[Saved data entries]
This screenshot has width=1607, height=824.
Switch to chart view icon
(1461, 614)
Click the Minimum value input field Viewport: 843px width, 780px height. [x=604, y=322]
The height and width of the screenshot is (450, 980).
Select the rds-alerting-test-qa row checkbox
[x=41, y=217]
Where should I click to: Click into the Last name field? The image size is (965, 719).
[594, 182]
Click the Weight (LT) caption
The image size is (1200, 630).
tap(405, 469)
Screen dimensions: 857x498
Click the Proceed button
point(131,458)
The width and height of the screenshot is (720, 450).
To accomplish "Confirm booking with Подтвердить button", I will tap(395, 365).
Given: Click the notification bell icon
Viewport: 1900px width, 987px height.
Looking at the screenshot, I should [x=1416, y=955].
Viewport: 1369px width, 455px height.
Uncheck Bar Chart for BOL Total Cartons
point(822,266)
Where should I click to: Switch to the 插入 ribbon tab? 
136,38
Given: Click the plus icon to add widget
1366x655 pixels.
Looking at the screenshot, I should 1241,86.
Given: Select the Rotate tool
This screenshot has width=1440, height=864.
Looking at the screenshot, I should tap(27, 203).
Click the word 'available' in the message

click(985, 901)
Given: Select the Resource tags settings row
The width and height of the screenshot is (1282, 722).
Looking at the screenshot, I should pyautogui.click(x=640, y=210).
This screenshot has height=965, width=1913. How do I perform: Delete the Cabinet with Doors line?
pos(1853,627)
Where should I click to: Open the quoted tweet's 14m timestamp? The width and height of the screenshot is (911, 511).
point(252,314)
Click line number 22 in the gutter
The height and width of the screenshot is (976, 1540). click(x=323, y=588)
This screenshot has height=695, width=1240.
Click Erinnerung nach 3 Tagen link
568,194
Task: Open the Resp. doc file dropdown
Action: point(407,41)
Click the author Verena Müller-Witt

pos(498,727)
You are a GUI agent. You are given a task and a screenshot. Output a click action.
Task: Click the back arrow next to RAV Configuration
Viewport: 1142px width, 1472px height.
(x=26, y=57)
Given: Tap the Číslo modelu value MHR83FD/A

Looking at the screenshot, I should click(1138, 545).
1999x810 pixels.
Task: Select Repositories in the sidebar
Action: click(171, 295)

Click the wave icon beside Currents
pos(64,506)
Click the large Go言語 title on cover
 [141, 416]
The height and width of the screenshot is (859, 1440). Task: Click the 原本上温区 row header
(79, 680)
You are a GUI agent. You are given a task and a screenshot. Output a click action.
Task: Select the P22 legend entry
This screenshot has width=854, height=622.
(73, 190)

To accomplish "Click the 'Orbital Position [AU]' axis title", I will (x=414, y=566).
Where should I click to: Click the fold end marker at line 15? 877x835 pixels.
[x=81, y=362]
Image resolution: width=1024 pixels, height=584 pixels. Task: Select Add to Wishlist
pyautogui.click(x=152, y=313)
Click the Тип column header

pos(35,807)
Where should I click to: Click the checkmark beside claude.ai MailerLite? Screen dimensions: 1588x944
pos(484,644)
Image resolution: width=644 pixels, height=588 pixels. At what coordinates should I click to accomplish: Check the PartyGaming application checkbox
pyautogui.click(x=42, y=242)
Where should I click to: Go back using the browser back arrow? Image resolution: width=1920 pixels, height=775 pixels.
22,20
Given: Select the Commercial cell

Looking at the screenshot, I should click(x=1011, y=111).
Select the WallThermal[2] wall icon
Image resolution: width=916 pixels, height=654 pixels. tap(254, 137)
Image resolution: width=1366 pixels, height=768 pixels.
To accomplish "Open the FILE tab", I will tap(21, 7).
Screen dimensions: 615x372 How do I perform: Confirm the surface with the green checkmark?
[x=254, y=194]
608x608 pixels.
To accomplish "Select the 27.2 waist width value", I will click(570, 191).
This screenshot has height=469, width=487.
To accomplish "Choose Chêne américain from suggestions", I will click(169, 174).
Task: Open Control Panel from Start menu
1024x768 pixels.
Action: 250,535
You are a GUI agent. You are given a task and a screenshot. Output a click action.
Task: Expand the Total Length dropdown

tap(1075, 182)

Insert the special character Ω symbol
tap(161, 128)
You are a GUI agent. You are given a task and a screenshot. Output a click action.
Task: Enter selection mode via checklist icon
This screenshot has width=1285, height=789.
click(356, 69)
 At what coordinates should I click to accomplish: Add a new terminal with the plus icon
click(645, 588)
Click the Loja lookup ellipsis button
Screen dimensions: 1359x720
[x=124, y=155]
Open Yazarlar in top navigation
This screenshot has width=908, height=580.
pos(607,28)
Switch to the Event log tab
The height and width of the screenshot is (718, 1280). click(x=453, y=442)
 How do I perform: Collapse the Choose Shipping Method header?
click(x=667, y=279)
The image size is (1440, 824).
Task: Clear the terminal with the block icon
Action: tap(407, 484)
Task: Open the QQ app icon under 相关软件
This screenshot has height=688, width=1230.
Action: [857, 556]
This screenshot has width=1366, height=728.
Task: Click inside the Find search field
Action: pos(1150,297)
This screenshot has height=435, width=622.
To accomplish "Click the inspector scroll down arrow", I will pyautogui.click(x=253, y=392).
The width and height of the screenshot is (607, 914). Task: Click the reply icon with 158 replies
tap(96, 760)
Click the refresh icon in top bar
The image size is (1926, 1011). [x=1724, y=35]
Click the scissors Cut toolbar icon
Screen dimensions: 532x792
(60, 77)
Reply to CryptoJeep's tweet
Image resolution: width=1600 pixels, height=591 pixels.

## Work to complete
Filter the records above, keeping each line that contains the word "will".

## Written solution
To accomplish "Confirm booking with Подтвердить button", I will tap(395, 365).
To accomplish "Click the 'Orbital Position [AU]' axis title", I will (x=414, y=566).
To accomplish "Open the FILE tab", I will tap(21, 7).
To accomplish "Select the 27.2 waist width value", I will click(570, 191).
To accomplish "Choose Chêne américain from suggestions", I will click(169, 174).
To accomplish "Click the inspector scroll down arrow", I will pyautogui.click(x=253, y=392).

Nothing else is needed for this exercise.